Using the article below on spam and virus activity in summer 2007, decide whether each statement agrees with it, and answer yes or no with the deciding words quoted exactly. 1. Viruses dropped from about four per cent of customer email in July to 1.8 per cent in September. 2. The company blocked about half of inbound messages as junk. 3. Lochart recommended adopting Web filtering solutions.

» **EXCERPTED PASSAGE**
####

SAN DIEGO, Ca. – The summer of 2007 may have been a hot one but in the case of spam and virus activity, it was downright cool, according to St. Bernard Software Inc., a global provider of security appliances and on-demand solutions.

The average number of messages St. Bernard’s customers received per day dropped nearly 10 per cent from July to September. In addition, viruses declined from approximately four per cent of all customer email in July to 1.8 per cent in September. On average, the company blocked 90 per cent of inbound messages as junk.

But with students going back at school and employees returning from vacation, St. Bernard predicted an increase in spam and viruses and social networking site visits in the coming months.

“With students and employees returning from vacation, we expect a spike in online activity, including spam and virus volume and visits to inappropriate Web sites,” stated Andrew Lochart, vice president of marketing and product management at St. Bernard.

He added that all students coming back to school with their new computers creates a pool of PCs for hackers to turn into zombies due to poorly protected school networks and policies.

In terms of visits to inappropriate Web sites, it can lead to bandwidth issues that can take up company resources and decrease employee productivity. Lochart suggested the adoption of Web filtering solutions and in turn fine tune policies to limit the use of Websites like Facebook that have nothing to do with their work.

####

» **DATA PROVIDED**
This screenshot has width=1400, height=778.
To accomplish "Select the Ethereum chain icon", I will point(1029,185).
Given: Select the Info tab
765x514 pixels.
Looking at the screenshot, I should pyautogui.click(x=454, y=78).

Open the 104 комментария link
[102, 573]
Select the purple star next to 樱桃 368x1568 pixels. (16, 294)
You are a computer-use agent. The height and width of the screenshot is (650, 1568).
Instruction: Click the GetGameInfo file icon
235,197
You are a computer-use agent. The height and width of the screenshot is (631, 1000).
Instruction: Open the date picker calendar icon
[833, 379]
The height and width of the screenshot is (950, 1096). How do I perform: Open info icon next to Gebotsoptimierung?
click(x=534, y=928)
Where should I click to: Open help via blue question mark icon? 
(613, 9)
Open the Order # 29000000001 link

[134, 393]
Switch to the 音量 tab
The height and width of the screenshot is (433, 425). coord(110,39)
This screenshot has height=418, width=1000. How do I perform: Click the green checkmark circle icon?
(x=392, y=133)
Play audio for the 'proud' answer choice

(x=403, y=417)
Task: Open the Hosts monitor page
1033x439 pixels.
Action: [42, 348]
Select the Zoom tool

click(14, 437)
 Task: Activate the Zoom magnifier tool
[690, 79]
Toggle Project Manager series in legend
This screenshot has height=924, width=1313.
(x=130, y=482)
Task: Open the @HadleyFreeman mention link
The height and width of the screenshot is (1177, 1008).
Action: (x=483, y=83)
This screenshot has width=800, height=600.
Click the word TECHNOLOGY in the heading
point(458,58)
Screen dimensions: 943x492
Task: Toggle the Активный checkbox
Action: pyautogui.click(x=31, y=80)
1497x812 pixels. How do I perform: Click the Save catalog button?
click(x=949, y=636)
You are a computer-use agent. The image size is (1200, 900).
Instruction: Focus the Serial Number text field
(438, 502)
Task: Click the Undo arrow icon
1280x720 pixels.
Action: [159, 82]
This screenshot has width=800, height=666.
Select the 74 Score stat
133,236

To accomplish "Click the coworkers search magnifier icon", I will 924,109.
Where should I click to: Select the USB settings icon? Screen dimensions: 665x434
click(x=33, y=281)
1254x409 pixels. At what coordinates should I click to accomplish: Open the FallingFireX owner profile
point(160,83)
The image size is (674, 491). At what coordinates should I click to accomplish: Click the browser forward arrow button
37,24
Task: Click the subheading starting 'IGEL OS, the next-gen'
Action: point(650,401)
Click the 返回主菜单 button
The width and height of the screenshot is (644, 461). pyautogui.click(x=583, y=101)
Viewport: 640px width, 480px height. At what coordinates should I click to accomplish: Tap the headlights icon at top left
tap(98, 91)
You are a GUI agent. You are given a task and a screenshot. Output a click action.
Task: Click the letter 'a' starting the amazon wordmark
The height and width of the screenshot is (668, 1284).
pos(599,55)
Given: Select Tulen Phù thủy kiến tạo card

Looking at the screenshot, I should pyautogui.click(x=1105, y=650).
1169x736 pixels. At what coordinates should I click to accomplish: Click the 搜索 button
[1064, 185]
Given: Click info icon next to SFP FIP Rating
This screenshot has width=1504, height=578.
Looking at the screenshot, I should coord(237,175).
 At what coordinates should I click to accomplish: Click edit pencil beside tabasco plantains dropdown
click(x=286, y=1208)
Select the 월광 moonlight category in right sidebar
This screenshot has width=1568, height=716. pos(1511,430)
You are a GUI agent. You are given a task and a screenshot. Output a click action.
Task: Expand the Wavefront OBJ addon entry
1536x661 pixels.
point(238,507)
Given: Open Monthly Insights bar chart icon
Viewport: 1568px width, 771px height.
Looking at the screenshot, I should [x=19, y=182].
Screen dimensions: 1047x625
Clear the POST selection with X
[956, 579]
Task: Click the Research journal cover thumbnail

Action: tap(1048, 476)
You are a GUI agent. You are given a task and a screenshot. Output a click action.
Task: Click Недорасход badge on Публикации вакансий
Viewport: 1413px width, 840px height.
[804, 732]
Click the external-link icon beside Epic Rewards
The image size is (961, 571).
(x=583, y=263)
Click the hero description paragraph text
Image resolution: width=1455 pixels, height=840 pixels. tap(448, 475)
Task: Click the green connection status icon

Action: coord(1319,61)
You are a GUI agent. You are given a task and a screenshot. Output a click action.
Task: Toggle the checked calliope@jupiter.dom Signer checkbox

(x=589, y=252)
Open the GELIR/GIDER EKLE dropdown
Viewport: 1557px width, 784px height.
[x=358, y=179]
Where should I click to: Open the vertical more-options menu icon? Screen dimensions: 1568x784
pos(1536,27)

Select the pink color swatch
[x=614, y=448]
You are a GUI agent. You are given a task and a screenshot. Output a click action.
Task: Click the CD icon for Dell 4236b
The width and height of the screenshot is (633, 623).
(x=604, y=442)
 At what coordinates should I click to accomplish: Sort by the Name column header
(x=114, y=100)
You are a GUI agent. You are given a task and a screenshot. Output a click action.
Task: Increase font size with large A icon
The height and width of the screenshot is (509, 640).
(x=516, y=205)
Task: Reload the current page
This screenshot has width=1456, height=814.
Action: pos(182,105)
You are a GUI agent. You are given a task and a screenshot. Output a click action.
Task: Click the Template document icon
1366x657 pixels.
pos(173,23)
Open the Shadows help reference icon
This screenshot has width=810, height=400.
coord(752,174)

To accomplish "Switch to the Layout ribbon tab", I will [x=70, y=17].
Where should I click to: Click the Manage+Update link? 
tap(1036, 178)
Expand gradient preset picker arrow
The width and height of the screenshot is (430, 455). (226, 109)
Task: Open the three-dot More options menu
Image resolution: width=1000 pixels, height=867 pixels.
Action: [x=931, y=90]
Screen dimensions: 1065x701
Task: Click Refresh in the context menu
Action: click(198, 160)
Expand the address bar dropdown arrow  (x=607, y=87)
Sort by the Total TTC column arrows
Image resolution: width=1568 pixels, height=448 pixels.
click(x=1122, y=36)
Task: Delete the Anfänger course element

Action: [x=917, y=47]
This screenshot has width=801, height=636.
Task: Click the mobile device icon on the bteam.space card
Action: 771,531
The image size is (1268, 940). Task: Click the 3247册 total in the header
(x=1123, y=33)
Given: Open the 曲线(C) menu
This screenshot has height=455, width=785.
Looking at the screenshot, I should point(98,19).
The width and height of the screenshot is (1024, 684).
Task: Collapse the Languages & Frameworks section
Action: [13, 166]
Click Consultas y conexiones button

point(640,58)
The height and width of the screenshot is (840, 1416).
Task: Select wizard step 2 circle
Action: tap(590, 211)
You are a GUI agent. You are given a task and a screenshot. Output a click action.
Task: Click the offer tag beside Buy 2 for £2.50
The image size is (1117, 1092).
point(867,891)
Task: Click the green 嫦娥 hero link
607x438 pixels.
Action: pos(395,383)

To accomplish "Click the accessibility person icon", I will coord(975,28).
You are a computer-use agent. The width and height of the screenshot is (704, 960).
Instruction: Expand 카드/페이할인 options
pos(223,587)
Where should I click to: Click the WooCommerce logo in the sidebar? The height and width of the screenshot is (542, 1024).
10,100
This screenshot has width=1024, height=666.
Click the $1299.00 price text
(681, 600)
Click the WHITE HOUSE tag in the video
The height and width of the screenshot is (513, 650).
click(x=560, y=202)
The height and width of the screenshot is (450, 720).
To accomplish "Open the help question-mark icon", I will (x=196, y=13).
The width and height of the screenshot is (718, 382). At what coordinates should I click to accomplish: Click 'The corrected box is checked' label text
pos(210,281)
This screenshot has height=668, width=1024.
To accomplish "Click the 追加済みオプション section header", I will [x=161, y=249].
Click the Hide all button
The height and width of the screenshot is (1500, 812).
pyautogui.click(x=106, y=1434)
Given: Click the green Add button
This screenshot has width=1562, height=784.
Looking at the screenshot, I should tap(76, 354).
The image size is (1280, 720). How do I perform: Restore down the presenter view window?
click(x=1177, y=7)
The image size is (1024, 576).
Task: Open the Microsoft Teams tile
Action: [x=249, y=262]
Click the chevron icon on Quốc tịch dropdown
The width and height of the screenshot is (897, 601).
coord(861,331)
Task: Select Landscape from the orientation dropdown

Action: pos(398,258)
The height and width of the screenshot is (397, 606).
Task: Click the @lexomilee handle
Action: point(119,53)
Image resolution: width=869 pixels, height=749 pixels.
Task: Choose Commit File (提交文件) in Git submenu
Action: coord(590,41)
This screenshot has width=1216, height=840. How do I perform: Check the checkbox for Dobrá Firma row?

####

» **SOLVED EXERCISE**
1. Yes: "viruses declined from approximately four per cent of all customer email in July to 1.8 per cent in September"
2. No: "On average, the company blocked 90 per cent of inbound messages as junk."
3. Yes: "Lochart suggested the adoption of Web filtering solutions"